▶ _Available data_
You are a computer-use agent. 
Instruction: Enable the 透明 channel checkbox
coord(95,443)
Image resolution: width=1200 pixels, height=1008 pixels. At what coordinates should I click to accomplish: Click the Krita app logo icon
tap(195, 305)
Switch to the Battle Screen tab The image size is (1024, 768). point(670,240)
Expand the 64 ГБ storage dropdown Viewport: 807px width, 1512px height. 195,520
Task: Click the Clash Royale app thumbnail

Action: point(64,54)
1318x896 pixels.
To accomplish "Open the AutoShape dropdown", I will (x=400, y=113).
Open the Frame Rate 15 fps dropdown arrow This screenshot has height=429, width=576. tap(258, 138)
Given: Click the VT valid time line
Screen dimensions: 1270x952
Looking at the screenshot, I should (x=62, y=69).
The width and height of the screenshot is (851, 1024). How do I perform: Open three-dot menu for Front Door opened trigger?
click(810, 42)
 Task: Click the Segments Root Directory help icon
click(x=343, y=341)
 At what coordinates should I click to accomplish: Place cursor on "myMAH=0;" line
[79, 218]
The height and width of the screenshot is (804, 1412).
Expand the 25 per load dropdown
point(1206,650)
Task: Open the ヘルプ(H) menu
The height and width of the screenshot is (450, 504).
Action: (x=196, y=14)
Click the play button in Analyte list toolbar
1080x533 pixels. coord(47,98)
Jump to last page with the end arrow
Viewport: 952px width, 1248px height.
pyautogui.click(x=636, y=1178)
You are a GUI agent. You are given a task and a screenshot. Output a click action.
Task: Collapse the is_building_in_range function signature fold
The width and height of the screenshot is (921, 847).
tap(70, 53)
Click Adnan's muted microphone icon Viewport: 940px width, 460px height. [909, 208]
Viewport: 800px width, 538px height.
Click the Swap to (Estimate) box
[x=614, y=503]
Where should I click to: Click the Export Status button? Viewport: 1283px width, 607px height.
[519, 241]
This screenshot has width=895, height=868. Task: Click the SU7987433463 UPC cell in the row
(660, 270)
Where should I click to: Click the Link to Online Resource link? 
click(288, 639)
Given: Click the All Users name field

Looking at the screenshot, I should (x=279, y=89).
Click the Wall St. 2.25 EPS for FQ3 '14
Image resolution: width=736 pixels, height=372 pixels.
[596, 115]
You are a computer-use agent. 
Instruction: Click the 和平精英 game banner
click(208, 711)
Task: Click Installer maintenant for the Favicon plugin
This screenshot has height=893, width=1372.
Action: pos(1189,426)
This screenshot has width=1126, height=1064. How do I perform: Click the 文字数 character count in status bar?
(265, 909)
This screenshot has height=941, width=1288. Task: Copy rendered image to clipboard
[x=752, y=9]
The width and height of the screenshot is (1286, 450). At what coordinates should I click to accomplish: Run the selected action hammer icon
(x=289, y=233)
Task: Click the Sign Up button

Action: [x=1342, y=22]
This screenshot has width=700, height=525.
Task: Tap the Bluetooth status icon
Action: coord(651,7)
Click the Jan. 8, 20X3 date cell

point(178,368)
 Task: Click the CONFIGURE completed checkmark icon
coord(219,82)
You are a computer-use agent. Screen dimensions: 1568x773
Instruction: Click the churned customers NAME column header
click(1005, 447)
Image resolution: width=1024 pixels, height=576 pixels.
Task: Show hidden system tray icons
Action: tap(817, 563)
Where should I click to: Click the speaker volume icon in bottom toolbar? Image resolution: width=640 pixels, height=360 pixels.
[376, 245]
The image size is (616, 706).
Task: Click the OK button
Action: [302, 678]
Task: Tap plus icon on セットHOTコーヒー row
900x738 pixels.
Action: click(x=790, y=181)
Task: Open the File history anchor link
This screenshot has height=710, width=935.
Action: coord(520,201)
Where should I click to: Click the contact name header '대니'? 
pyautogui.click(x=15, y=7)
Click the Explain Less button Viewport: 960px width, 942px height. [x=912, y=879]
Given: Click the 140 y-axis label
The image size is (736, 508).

▶ _Exercise_
In the records above, the line with "The height and width of the screenshot is (804, 1412)." marks the start and the line with "You are a GUI" marks the end; copy that stretch exactly, both lines included, and nothing else.

▶ _Result for this exercise_
The height and width of the screenshot is (804, 1412).
Expand the 25 per load dropdown
point(1206,650)
Task: Open the ヘルプ(H) menu
The height and width of the screenshot is (450, 504).
Action: (x=196, y=14)
Click the play button in Analyte list toolbar
1080x533 pixels. coord(47,98)
Jump to last page with the end arrow
Viewport: 952px width, 1248px height.
pyautogui.click(x=636, y=1178)
You are a GUI agent. You are given a task and a screenshot. Output a click action.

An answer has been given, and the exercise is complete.